No Cookies if No Permission

Cookies were popular in confectionary industry. They travelled from Persia to Europe. Later in the 19th century, they appeared in California at the instance of the Chinese and Japanese immigrants there. It is a sweet and tempting snack.

Cookies then made a jump from cuisine to complicated computer science world. It happened because of the work of Lou Montulli, an American computer programmer who was busy creating the first web browser in 1992. Those days he worked for University of Kansas and later for Netscape. He concluded that keeping user data in his web browser was preferable to storing it. It pertained to e-commerce site selling things to a user. He names it a Magic Cookie.

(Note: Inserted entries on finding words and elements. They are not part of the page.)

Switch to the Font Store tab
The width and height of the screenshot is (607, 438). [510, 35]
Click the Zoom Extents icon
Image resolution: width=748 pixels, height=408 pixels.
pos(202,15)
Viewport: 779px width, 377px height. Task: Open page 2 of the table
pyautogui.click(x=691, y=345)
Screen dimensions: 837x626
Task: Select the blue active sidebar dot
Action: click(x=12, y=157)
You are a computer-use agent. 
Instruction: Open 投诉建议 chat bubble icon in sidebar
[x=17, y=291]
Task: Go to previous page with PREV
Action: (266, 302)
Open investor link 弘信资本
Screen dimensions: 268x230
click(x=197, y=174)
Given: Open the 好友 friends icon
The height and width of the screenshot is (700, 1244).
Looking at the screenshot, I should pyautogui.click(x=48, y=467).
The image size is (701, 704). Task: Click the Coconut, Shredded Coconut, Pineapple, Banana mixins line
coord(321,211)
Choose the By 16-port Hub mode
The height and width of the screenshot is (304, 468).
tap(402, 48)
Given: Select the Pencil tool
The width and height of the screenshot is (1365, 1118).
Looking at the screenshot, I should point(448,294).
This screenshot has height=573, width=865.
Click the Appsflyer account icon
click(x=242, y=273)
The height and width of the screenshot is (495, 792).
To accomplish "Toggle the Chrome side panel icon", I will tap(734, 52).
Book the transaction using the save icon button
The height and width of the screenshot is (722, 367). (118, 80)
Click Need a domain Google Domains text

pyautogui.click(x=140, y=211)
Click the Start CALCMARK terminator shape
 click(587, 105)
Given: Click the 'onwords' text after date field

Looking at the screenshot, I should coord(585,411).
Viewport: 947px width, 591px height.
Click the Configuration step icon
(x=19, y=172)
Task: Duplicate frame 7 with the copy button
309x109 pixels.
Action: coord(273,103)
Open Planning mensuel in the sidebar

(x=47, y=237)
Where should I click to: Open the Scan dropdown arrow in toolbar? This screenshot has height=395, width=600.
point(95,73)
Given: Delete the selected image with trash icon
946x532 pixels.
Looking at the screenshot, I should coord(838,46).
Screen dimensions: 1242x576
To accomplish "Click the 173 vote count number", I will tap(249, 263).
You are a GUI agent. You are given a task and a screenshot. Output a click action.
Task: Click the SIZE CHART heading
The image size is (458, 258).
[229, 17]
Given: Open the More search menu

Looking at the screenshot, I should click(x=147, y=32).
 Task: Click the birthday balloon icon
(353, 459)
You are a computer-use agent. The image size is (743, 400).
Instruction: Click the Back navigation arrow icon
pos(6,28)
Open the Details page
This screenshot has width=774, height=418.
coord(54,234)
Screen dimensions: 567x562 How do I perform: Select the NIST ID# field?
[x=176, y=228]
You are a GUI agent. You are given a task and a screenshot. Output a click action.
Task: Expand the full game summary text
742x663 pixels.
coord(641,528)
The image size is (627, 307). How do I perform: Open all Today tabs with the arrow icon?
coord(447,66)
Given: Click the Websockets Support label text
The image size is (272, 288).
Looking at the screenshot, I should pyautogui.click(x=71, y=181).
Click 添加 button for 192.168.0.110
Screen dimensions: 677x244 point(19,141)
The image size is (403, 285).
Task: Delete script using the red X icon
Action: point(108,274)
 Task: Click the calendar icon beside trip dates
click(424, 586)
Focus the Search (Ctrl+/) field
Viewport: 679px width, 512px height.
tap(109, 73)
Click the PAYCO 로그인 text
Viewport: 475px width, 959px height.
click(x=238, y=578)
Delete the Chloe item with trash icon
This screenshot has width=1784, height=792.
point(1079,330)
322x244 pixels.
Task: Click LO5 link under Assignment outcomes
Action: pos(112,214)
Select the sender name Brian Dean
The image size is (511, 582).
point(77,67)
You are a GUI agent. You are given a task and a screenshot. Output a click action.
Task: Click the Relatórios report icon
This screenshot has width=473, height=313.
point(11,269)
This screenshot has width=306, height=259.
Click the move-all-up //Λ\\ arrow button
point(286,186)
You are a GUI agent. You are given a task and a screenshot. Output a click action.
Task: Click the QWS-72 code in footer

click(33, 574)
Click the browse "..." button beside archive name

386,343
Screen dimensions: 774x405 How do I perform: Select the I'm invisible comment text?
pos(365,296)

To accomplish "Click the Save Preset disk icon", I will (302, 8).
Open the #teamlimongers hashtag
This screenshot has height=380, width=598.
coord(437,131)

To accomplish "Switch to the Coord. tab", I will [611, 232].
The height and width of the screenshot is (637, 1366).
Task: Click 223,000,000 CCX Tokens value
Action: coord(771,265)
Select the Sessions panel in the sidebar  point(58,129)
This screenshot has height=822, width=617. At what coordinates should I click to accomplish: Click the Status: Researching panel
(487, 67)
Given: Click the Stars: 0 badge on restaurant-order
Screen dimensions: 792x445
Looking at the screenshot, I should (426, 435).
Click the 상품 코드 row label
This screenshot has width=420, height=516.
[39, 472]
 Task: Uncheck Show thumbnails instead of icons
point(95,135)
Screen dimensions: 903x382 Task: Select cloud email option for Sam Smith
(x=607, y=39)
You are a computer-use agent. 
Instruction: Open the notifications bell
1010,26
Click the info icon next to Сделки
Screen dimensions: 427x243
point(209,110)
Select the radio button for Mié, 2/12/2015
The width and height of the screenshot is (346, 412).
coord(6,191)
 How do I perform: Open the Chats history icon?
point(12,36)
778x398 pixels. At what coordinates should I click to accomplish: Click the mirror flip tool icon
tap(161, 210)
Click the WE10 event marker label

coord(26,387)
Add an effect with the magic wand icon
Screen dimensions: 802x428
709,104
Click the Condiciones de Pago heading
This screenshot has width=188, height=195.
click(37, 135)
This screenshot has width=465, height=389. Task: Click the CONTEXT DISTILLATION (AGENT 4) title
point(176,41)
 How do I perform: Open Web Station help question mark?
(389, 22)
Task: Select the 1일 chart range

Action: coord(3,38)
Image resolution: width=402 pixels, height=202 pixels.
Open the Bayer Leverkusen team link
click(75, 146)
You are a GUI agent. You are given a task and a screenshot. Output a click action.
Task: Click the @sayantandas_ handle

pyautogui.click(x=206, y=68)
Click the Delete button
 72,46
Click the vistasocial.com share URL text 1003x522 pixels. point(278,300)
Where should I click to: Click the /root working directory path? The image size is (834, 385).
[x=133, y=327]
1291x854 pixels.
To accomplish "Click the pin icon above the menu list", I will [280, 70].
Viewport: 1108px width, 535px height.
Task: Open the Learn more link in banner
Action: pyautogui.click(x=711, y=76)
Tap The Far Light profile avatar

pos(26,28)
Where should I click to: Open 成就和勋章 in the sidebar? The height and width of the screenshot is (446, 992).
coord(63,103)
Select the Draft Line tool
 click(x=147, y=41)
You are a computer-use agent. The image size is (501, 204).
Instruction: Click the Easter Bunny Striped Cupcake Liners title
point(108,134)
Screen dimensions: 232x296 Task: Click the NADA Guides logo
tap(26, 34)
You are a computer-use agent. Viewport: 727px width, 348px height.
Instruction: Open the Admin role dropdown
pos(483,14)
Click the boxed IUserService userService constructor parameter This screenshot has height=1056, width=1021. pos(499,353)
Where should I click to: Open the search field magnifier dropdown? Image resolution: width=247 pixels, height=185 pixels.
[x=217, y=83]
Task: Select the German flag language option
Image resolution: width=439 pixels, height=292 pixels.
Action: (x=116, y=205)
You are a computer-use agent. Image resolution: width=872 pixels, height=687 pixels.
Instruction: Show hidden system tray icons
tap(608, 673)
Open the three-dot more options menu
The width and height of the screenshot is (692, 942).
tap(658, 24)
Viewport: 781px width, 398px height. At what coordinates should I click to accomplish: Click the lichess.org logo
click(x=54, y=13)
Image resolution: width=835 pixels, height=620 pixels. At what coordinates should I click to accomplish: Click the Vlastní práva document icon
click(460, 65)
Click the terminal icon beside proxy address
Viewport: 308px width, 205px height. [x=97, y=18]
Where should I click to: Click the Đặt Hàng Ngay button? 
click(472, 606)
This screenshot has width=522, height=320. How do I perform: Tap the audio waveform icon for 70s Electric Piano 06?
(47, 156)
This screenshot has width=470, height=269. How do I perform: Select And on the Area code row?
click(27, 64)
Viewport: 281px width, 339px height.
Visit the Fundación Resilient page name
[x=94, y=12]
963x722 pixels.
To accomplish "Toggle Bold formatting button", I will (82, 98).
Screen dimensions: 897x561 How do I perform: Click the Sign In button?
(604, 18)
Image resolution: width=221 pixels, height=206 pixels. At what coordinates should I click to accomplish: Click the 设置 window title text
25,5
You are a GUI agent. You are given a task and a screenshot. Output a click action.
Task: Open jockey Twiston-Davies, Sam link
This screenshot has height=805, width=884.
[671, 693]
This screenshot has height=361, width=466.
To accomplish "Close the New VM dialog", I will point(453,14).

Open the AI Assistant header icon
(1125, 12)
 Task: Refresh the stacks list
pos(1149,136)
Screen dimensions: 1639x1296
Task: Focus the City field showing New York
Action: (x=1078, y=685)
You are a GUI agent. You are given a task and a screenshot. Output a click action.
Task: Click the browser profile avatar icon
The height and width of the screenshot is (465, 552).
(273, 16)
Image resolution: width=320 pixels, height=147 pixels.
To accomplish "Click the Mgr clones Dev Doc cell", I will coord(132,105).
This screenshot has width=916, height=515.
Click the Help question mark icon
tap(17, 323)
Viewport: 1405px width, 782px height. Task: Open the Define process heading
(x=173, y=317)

The innocent web cookie later became the bone of contention when privacy issues were raised. It was realised that a cookie with a little piece of text on the web browser revealed your surfing habits and at times even the credit card payment details at the website. Europe took this seriously, and equated it with Jewish detection of the Nazis in 1930s through a census. They enacted a new law, The European General Data Protection Regulation (GDPR) which was enforced in 2018. It requires a web user’s express permission to use a web cookie. There are fines if you violate the GDPR.

The US too is thinking on the lines of Europe to enforce the data privacy.

What was once a childhood pleasure, a cookie, has come to acquire a thing to be feared reputation.